> [Task instructions]:
Repeat the lines of the items below that run from the line containing "has width=741, height=518." through the line containing "Click the green", including both of those lines.
* START Given data *
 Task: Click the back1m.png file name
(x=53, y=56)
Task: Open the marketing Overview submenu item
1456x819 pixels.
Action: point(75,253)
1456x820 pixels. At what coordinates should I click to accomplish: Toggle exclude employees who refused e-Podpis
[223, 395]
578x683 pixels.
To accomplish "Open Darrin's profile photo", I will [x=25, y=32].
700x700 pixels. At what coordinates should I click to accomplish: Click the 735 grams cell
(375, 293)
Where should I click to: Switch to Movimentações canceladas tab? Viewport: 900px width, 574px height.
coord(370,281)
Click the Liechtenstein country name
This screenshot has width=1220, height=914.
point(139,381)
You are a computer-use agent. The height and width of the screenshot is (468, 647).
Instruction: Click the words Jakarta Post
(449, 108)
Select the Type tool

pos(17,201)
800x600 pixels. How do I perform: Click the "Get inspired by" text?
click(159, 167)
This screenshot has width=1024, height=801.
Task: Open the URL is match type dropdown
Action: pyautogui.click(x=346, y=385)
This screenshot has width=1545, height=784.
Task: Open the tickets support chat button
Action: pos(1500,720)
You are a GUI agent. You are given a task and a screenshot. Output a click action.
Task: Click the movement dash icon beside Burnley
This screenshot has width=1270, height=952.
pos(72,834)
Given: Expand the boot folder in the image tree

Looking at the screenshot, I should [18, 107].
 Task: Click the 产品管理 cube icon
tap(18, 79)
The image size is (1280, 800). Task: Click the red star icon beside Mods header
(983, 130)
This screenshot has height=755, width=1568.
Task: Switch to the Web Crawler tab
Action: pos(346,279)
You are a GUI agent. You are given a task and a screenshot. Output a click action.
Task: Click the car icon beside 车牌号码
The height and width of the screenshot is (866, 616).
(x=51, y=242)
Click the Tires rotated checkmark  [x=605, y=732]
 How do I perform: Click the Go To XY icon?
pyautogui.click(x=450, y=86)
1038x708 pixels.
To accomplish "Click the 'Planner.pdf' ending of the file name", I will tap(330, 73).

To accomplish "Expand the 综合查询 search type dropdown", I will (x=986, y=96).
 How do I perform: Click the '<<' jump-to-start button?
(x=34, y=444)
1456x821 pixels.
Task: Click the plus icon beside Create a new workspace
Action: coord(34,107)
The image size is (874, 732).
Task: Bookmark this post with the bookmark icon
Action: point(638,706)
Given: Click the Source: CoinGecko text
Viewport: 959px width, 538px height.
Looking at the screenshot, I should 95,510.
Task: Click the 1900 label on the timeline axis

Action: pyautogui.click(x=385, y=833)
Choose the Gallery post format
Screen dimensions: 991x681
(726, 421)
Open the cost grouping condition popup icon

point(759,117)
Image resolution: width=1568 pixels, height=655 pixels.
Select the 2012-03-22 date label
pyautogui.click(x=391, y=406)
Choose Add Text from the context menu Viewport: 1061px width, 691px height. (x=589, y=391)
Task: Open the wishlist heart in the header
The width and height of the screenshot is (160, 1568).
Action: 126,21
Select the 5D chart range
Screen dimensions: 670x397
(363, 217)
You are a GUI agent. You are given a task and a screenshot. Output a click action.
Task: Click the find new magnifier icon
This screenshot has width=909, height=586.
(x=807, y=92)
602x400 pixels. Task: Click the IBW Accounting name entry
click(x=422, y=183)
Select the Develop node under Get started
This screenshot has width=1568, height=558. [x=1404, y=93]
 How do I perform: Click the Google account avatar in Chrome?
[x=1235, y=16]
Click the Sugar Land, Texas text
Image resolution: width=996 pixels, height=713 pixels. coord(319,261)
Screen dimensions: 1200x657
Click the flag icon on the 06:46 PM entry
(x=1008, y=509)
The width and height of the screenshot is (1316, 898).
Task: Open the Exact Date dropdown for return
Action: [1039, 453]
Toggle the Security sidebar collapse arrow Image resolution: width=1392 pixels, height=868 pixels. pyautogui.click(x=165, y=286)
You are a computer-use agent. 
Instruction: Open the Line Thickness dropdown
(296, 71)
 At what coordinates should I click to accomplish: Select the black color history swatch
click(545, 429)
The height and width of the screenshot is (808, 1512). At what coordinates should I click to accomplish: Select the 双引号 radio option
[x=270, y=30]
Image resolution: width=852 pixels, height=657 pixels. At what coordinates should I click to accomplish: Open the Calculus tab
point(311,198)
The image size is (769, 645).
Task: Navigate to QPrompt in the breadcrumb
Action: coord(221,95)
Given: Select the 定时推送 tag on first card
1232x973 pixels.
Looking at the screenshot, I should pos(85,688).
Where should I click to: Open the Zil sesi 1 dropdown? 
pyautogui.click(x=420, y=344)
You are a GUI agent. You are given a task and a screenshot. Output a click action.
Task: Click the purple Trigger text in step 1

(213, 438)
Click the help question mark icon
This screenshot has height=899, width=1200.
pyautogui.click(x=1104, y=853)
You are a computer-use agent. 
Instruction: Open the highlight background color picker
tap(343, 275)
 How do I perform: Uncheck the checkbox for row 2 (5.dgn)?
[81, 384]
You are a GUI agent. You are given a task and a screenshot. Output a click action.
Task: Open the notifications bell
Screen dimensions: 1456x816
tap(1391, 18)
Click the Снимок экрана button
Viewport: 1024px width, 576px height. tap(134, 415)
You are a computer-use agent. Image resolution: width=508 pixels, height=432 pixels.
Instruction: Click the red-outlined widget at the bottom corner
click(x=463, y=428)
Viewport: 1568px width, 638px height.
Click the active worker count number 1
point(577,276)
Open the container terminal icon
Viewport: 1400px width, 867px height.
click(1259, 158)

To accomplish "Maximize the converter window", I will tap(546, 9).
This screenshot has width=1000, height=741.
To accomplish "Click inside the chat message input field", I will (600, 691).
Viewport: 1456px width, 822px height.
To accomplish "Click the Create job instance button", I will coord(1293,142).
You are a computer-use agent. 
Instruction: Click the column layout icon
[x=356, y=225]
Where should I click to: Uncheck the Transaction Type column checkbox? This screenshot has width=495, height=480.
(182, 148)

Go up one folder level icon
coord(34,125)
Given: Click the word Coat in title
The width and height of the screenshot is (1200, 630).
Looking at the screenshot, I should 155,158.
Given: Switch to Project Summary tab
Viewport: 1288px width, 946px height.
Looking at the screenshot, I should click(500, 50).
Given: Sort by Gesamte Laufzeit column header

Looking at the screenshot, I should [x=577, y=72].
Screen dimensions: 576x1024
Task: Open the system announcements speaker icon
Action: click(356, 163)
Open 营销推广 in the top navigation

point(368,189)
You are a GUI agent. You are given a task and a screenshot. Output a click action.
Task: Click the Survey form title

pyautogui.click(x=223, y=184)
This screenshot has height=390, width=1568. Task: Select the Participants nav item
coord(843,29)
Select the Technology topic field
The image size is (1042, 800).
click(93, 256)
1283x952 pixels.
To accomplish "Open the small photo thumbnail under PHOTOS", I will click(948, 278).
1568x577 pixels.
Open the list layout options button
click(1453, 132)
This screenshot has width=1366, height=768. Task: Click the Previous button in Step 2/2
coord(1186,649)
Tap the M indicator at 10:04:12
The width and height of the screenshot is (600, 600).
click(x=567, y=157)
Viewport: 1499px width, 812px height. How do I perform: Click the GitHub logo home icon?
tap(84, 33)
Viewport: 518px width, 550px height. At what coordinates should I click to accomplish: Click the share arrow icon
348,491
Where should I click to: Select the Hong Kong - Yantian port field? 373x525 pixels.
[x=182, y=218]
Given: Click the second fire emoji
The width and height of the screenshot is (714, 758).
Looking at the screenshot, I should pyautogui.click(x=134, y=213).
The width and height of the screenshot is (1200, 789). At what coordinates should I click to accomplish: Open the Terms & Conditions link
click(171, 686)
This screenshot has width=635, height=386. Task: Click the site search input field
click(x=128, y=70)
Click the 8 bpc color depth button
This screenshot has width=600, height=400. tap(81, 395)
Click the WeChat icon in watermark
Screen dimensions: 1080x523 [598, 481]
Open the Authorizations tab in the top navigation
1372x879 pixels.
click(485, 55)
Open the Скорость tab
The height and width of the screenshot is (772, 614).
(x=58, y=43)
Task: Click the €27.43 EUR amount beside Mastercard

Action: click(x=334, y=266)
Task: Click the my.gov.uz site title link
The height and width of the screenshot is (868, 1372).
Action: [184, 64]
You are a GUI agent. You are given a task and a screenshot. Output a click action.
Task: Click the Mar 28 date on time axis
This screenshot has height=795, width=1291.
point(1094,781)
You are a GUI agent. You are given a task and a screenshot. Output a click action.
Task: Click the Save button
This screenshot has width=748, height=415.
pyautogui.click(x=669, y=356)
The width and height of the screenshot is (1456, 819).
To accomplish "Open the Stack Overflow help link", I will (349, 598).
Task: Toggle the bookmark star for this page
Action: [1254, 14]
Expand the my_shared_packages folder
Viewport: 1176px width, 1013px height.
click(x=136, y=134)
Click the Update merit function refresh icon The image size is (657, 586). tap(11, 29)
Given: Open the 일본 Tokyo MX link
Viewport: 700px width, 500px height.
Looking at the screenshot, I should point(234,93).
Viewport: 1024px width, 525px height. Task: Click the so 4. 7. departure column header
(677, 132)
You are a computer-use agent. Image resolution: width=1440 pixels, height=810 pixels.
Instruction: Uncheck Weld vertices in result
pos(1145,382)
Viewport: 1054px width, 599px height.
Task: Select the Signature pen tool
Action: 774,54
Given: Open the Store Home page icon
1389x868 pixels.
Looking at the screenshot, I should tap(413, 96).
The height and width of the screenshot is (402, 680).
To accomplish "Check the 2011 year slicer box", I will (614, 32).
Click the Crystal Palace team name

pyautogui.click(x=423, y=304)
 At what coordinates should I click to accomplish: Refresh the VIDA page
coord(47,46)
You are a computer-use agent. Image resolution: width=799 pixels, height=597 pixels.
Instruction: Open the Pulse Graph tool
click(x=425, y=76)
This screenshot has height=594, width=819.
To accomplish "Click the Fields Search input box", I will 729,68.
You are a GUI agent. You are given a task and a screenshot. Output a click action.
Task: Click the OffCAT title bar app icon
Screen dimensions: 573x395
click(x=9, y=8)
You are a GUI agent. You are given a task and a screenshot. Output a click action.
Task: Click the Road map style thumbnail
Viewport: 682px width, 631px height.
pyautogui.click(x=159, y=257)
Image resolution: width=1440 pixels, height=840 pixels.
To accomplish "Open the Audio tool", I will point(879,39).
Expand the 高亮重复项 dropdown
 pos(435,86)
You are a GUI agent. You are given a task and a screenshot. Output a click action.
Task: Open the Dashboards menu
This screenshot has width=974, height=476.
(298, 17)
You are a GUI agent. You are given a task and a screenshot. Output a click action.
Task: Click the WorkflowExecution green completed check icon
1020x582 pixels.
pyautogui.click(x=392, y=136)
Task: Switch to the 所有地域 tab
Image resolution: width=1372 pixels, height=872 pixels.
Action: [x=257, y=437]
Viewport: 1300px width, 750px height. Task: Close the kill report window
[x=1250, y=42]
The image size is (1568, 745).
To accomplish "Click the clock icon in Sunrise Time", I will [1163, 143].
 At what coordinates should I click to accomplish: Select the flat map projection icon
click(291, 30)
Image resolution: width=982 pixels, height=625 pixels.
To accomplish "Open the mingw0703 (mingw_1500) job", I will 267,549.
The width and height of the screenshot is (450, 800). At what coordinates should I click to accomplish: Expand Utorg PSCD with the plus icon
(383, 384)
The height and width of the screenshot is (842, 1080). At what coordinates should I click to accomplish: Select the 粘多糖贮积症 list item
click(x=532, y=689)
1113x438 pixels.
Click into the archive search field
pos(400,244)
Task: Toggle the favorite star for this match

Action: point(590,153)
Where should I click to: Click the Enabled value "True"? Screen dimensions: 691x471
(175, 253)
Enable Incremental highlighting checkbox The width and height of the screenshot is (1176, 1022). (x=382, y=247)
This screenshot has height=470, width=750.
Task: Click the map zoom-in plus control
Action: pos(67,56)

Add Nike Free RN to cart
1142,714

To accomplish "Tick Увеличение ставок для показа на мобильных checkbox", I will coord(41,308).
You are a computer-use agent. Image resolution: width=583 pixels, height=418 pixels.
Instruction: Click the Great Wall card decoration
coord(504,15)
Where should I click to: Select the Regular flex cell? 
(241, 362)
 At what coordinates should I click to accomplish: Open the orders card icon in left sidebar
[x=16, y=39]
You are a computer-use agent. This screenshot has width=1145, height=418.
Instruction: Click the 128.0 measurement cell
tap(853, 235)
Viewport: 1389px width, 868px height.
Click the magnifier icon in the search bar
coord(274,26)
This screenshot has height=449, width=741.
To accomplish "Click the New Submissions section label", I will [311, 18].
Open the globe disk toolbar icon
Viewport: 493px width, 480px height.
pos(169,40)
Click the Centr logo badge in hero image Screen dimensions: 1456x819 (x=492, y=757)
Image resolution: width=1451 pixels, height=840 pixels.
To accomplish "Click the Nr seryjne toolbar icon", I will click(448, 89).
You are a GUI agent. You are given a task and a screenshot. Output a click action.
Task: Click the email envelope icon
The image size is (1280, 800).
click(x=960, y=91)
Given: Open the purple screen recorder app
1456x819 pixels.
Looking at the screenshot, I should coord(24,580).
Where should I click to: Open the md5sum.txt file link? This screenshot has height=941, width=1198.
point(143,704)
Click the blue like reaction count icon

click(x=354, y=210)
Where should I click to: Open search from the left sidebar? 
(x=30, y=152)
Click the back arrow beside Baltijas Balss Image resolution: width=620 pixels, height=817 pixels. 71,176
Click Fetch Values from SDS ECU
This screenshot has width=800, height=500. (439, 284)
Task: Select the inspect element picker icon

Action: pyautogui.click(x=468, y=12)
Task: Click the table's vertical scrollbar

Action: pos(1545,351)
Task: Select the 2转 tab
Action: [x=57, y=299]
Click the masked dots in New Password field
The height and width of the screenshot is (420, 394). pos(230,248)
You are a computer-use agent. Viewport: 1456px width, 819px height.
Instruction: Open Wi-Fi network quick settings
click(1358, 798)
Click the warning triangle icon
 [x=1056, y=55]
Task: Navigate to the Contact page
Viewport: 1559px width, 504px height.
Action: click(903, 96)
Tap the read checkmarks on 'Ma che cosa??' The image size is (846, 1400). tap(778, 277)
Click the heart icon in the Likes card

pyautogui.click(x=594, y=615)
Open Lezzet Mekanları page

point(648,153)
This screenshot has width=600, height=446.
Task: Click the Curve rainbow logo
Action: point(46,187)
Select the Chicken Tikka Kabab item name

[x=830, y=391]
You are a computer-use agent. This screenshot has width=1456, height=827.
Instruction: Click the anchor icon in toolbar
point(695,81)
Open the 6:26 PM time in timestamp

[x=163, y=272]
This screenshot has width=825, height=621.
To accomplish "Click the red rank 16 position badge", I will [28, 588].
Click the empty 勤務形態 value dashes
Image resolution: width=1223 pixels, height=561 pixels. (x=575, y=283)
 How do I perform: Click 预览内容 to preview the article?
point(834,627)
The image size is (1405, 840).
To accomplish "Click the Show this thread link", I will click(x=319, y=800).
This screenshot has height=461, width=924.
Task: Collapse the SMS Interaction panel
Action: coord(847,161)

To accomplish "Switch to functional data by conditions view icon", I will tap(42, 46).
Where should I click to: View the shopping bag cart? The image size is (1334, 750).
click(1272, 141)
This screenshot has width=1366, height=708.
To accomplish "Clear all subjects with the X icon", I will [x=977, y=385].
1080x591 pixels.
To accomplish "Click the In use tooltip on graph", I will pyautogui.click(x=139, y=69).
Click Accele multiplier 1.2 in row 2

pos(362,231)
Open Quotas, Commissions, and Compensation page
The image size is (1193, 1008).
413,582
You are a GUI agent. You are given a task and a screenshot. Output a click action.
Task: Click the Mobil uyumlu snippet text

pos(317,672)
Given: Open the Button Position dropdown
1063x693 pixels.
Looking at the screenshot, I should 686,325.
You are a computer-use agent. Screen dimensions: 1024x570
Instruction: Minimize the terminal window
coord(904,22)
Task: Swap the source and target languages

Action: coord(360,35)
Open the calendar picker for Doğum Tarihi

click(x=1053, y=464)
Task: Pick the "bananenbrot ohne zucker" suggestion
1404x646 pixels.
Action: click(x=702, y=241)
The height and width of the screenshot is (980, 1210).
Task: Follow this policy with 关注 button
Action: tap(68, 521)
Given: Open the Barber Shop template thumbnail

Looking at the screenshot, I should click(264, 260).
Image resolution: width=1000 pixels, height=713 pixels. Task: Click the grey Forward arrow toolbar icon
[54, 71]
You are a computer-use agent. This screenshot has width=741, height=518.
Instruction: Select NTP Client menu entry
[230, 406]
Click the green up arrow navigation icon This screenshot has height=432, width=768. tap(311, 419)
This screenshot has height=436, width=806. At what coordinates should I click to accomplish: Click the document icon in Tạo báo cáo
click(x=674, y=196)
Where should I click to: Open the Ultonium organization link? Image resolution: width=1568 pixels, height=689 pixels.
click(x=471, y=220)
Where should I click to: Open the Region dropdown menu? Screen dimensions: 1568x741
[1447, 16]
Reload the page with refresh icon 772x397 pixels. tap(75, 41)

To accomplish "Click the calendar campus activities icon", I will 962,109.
* END Given data *
> [Solution for this task]:
You are a computer-use agent. This screenshot has width=741, height=518.
Instruction: Select NTP Client menu entry
[230, 406]
Click the green up arrow navigation icon This screenshot has height=432, width=768. tap(311, 419)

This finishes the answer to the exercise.